GSA Annual Meeting in Phoenix, Arizona, USA - 2019

Paper No. 176-6
Presentation Time: 9:20 AM

PRECAMBRIAN BASEMENT TECTONICS BENEATH A CCS SITE, ILLINOIS BASIN (Invited Presentation)


MCBRIDE, John, Department of Geological Sciences, Brigham Young University, Provo, UT 84602, KEACH II, R.W., Dept. of Geological Sciences, Brigham Young University, P. O. Box 24606, Provo, UT 84602 and LEETARU, Hannes E., Illinois State Geological Survey, 615 E. Peabody Drive, Champaign, IL 61820

Characterization of Precambrian basement tectonics using 3D seismic data is critical for fully constraining the geology of a carbon capture and storage (CCS) site. Our study applies state-of-the-art visualization and attribute analysis to a 3D seismic volume of the basement complex that underlies the Illinois Basin-Decatur Project CCS site. The most successful interpretative techniques used include geo-body analysis, X-directed (east-west, cross-line) amplitude change, and co-rendering (e.g., amplitude with semblance), integrated with gradient analysis.

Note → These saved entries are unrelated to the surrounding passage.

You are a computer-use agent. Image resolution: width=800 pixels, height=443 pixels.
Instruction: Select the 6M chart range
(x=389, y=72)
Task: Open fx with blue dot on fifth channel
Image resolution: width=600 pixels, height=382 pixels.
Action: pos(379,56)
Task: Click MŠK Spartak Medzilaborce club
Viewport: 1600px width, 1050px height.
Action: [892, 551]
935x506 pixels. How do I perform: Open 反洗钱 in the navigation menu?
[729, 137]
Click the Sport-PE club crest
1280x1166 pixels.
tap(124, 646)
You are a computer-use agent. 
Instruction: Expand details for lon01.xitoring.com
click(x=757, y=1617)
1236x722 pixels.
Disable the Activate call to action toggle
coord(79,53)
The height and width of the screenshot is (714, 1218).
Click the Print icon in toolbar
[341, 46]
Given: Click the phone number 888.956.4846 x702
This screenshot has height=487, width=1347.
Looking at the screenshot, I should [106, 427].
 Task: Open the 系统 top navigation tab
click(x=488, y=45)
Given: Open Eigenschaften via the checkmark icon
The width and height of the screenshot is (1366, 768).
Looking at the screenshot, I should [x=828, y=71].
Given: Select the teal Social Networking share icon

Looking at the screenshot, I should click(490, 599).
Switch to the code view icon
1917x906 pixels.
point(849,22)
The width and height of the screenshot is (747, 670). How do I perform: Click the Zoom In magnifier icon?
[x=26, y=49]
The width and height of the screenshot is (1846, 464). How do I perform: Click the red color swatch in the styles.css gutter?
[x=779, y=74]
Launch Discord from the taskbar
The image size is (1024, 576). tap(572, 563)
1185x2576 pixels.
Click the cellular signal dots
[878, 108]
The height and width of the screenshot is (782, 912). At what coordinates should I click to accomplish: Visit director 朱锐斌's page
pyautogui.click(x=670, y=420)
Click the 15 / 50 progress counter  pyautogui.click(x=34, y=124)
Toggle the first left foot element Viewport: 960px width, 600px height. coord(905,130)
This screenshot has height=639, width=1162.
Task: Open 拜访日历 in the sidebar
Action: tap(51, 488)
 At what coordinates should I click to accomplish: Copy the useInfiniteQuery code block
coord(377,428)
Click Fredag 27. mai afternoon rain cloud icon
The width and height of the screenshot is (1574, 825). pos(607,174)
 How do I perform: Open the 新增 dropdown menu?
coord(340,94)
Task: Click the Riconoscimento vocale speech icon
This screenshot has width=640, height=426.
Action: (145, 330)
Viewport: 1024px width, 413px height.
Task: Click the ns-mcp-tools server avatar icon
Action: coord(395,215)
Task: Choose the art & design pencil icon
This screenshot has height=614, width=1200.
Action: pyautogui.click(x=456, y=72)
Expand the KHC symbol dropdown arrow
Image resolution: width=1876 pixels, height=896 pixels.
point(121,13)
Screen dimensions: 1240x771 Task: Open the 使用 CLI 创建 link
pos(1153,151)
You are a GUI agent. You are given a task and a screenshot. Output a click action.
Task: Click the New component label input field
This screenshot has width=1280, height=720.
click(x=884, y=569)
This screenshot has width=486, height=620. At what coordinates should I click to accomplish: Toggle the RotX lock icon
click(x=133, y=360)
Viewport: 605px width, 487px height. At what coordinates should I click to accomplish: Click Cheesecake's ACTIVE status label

The 3D volume reveals a strong reflector deep within the basement complex that is interpreted to be a mafic sill, disrupted by a coherent pattern of structural discontinuities. The discontinuities, which have a mutually orthogonal northwest-northeast trend, could have formed as part of the intrusion process, as post-emplacement tectonic faults, or a combination of both. Our preferred interpretation is that discontinuities are small faults with varying senses of offset. The most prominent of these is a narrow, well-defined northwest-striking crest or flexure in the igneous sill reflector. Injection-induced microseismicity describes a conspicuous pattern of northeast-trending clusters of events, some of which nucleated in the uppermost part of basement, directly over this crest. This distribution of seismic events is proposed to be controlled, in part, by fracture zones related to the crest and associated discontinuities in the mafic sill. These fractures would be oriented in directions to be critically stressed, resulting in microseismicity following pore pressure increases.